I’m usually programming, but I’ve got a few bits and pieces that can be shared:
- Weird blobs
- made while offline on a plane, uploaded later
- https://codepen.io/spartanatreyu/pen/mydyrea
- Cellular automata experiment
- A classic for anyone exploring creative coding
- https://codepen.io/spartanatreyu/pen/ExEqmaJ
- CSS-only mosaic pattern
- Was exploring how different browser engines render the same instructions differently, ended up with this. Changing the zoom also affects the visual
- https://codepen.io/spartanatreyu/pen/Yzbmvbr
- Fixed grain noise texture overlay on animated elements
- Was experimenting with a textured shadow effect inspired by the music video Lorn - Anvil
- https://codepen.io/spartanatreyu/pen/qBKBgPN
- CSS/SVG water color text effect
- A friend wanted a water color effect on a website, I knew that a simple SVG shader could do it and came up with this as an example for them that they could customise later. For those who don’t know SVGs were originally intended to be a shader language. Plus by using an SVG as a shader instead of canvas, the text is treated as text (selectable, accessible, etc…)
- https://codepen.io/spartanatreyu/pen/xggjWz
- An animated background experiment
The rest are too experimental, or are released commercial projects.
- Weird blobs
During covid I tried out processing with python, I threw my code up on github: https://github.com/GammaGames/processing
Random rainbow with a gamma that I sometimes use for my banner:

Some blossoms I got from unsplash:

I also made a “procedurally generated ruleset” mostly so I could use a generated texture pack from 2019, but also because I wanted to mess with yaml. It runs in the browser, kinda!
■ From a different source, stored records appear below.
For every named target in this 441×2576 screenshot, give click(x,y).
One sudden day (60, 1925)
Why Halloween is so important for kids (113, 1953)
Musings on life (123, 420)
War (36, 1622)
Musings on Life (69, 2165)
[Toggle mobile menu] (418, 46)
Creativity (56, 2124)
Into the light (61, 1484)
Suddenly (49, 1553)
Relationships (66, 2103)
I personally enjoy playing around with fractals - I’ve built several fractal rendering programs (this is the latest), and they are quite fun to play around with. While they are more art from math than art from code, there are a lot of creative things you can do in code to visualize different features of fractals - Inigo Quiles has great examples of this, as well as non-fractal procedural art such as SDFs.
I made a sorting algorithm visualizer.
https://sciactive.github.io/libsortjs/demo/
It’s not really any different than a lot of other sorting algorithm visualizers. It has some additional features, like different visualizations, but it doesn’t have sound.
I didn’t do it to make something better though, I did it to make it myself. I wanted to implement all of those sorting algorithms myself, which was very fun.
I don’t know if you consider that art, but I think it can be beautiful, so maybe.
(Btw, it will happily crash your browser if you try to sort an enormous list using a really inefficient algorithm, so be careful.)
I get wanting to just do it yourself. That’s part of why I asked the question because I want to be able to design my own algorithmic art pieces.
I haven’t used it myself, but you might want to check out Processing.
I would recommend Julia. I switched to Julia from Python because (IMO) it’s much faster and has better libraries.
For example, when I made videos with Python, I would have to save images and then convert to video with ffmpeg. But Julia has a library to generate videos on the fly without saving images. This is massively faster. They might have a library like this for Python now, but I’m not going back.
I don’t want to post any of my work because of anonymity, but it’s mostly animations of fractals, dynamic systems, etc.
Are there any libraries in Julia that you’d recommend?
Does writing SVGs by hand count?
Have you actually done that???
A couple times. Also modified some in text format. Not as an everyday activity, though.